There is limited literature that describes surgical approaches for segmental tracheal resection depending on tumor locations. Grillo and Mathisen [1] derived an adaptive criterion of approaches for tracheal tumors: upper tracheal tumors were exposed by cervical collar incision, midtracheal tumors cervical collar incision were extended to full median sternotomy, and lower tracheal tumors were most often approached through a right thoracotomy. Keshavjee and Pearson [2] utilized right thoracotomy for tumors located at the distal one-third of the trachea and employed a cervical collar incision with an option of median sternotomy for tumors located at other regions of the trachea.

Literature discussing surgical approaches according to the length of the trachea needed for resection is scarce, but there is regular consensus regarding limits of tracheal resection. Mulliken and Grillo [3] demonstrated that approximately half of the trachea could be excised and reconstructed with primary anastomosis by utilizing several release maneuvers for reducing anastomotic tension. However, Wright et al. [4] demonstrated that resections >4 cm were associated with a drastic increase in anastomotic complications. Longer resections tend to result in more frequent anastomotic complications, which are attributed to tracheal devascularization and excessive anastomotic tension.

In our initial case, requiring a relatively long resection of the trachea which exceeded the safety limit, cervical collar incision with median sternotomy provided sufficient exposure for mobilizing the entire trachea to reduce anastomotic tension. This approach will provide considerable advantages in cases requiring a longer resection of the trachea than preoperatively estimated, particularly in ACCs that have a proclivity of extending for long distances submucosally [1].

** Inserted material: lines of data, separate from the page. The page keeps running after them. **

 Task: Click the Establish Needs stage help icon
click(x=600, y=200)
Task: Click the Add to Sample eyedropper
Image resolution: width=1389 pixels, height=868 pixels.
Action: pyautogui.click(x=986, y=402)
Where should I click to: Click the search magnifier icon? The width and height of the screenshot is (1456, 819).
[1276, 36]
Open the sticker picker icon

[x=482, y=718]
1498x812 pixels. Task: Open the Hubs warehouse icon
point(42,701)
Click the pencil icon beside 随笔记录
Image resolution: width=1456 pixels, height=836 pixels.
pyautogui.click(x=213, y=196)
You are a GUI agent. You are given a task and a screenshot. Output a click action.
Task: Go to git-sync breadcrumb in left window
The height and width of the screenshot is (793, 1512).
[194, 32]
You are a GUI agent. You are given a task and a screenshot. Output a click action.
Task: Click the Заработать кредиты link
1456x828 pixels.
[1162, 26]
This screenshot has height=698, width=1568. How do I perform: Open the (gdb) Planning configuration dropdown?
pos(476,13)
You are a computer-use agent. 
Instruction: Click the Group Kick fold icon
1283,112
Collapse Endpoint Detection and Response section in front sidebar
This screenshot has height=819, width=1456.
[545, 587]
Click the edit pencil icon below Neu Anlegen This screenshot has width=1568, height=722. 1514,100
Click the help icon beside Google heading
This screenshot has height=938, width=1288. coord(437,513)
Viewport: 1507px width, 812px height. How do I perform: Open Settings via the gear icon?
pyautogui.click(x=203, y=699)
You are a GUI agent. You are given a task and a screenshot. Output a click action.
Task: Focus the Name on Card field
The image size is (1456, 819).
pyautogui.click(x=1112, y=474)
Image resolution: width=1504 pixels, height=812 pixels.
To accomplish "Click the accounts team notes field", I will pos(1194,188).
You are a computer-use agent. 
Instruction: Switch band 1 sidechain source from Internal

Our second case demonstrated that right posterolateral incision provided adequate exposure of the lower carina. Although the length of the resected trachea in this case was shorter than that resected in case 1, the anastomotic tension in this case was relatively high, irrespective of the adopted maximal release maneuvers as reported by Liberman and Mathisen [5]. We surmise that because there are considerable individual differences in the extent of exposable trachea in upper mediastinum during right thoracotomy, the relatively high anastomotic tension in the second case may be attributed to the limit of proximal trachea dissection. In case of lower tracheal tumors, which are anticipated to require relatively long resection of the trachea, median sternotomy with broad tracheal mobilization could be considered as an alternative to ensure safe anastomosis.

CONFLICT OF INTEREST STATEMENT

I declare on behalf of my co-authors and myself that we do not have any conflict of interest to declare.